Secondo Oliviero Frachey, la sciagura è dovuta ad una tragica fatalità: « Impossibile pensare — egli ci ha detto — che Passera non abbia attuato tutte le precauzioni del caso scendendo dal Castore». Del resto anche altre guide ed alpinisti famosi hanno perso la vita sulle Alpi in seguito a banali incidenti su montagne non eccessivamente difficili come il Castore che è un’aerea e facile cresta che è méta ogni estate, dì numerose cordate che partono dal rifugio Mezzalama o dalla vicina capanna Quintino Sella.
Passera, con i suoi due compagni saliti espressamente sabato da Torino a Champoluc per scalare il Castore e compiere la traversata fino a Plateau Rosa e quindi ridiscendere per Cervinia, si era appunto incontrato al Sella salendovi da Gressoney. Testimoni della sciagura, avvenuta verso le nove di domenica, sono stati alcuni alpinisti di Biella che scalavano il vicino Polluce. Essi hanno dichiarato che videro uno dei tre scivolare e precipitare verso il baratro. Gli altri due cercarono di trattenere il « volo » ma furono a loro volta trascinati per oltre 600 metri andandosi a sfracellare sul ghiacciaio sottostante del Piccolo Verrà. L’allarme poteva essere dato solo verso mezzogiorno. Al rifugio Mezzalama infatti il telefono non funzionava perché le pile erano scariche. Veniva richiesto l’intervento di un elicottero del Soccórso Aereo di Linate che però non poteva atterrare nei pressi della sciagura per l’asperità e la pendenza del terreno. Si poteva però accertare che per i tre alpinisti non vi era più nulla da fare. Nel tardo pomeriggio le spedizioni di soccorso raggiungevano il rifugio Mezzalama ed iniziavano la pietosa opera del recupero, terminata come abbiamo detto stamane verso le dieci: in totale 17 ore ed una ventina di uomini impiegati.

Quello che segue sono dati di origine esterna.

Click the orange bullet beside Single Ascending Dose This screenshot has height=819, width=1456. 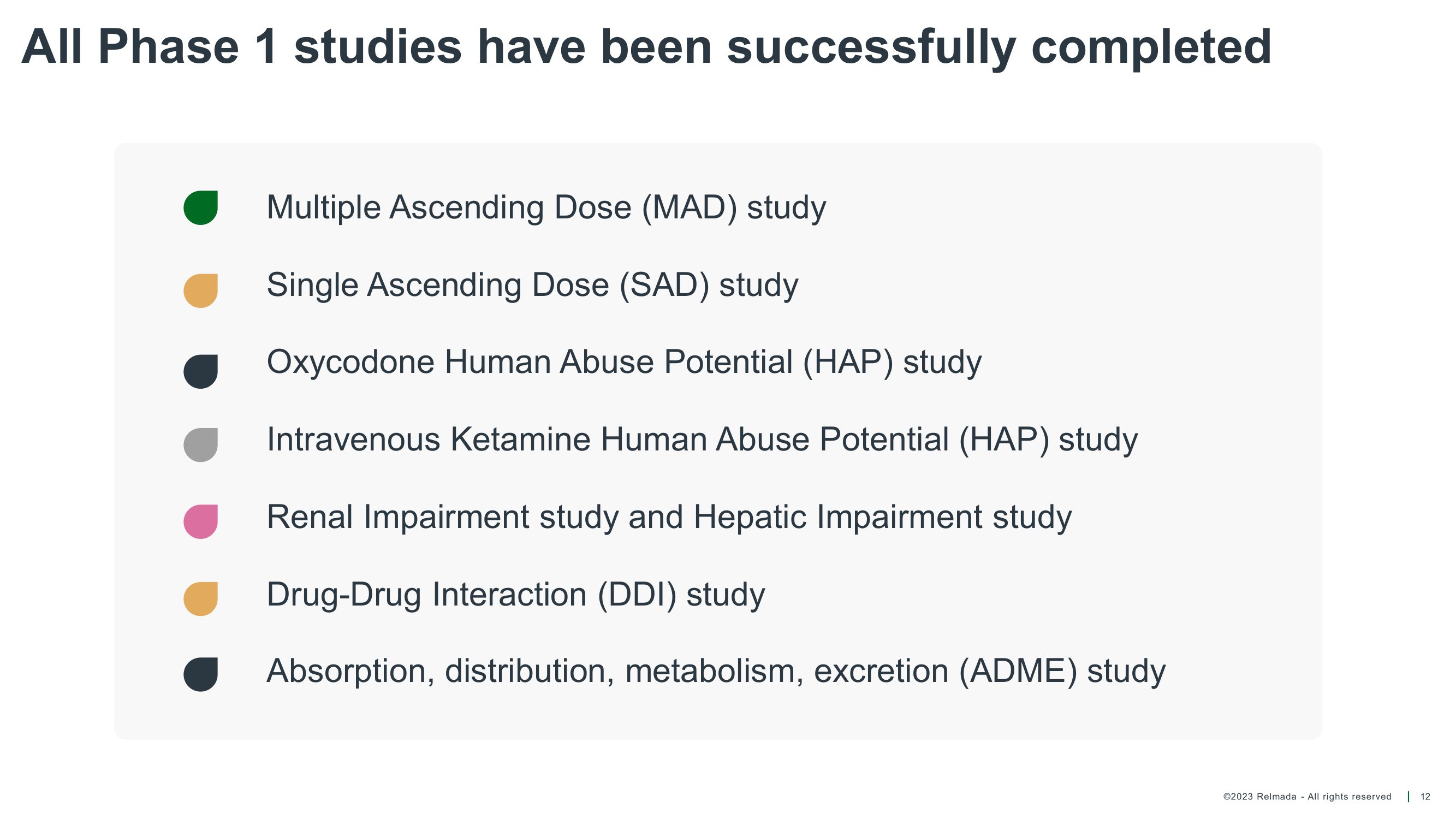coord(201,290)
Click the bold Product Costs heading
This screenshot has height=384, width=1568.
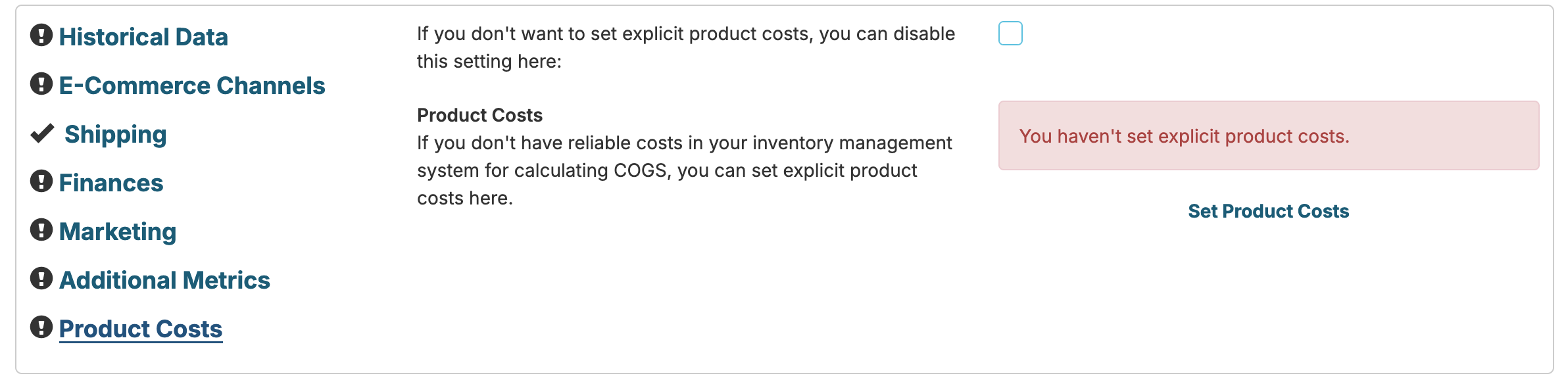[479, 115]
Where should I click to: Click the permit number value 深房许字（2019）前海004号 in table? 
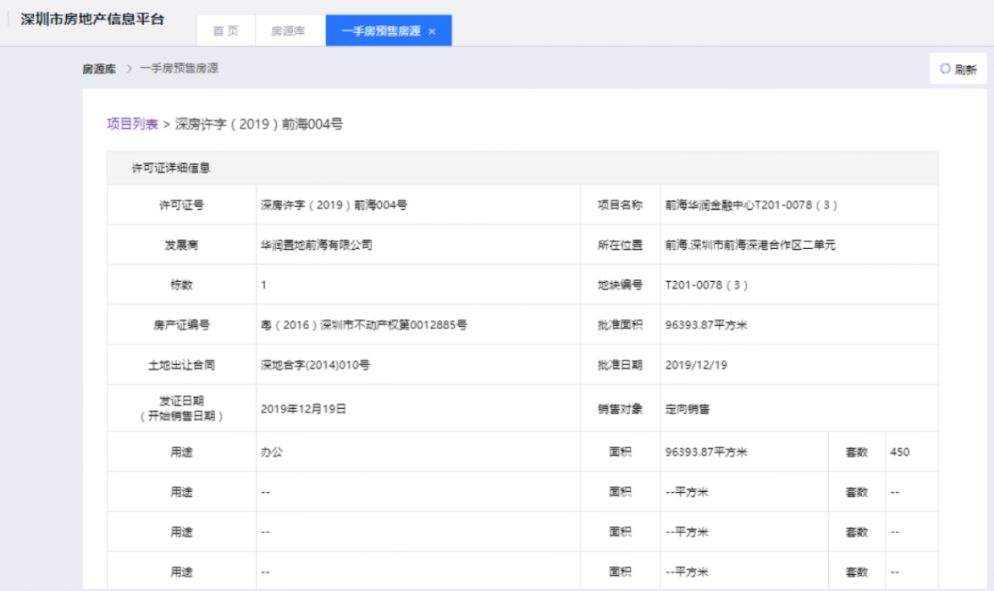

A Champoluc nelle prime ore del pomeriggio di oggi sono giunti i familiari delle vittime. I cognati della guida Passera, i cognati ed il suocero dell’impiegato Comoglio, la sorella ed il cognato di don Bechis. Le salme, racchiuse in appositi sacchi, erano coperte di mazzi di fiori posti dai numerosi villeggianti di Champoluc, scossi da questa tragedia della montagna. In serata le salme sono state traslate a Gressoney ed a Torino. A Gressoney era in attesa Ivonne Busca Passera che si è gettata sulla bara del marito piangendo. Un’altra vedova nel frattempo, la signora Comoglio, viaggiava alla volta di Venaria: la notizia della morte del marito l’aveva raggiunta a Loano, dove si trovava in villeggiatura con le sue due bambine.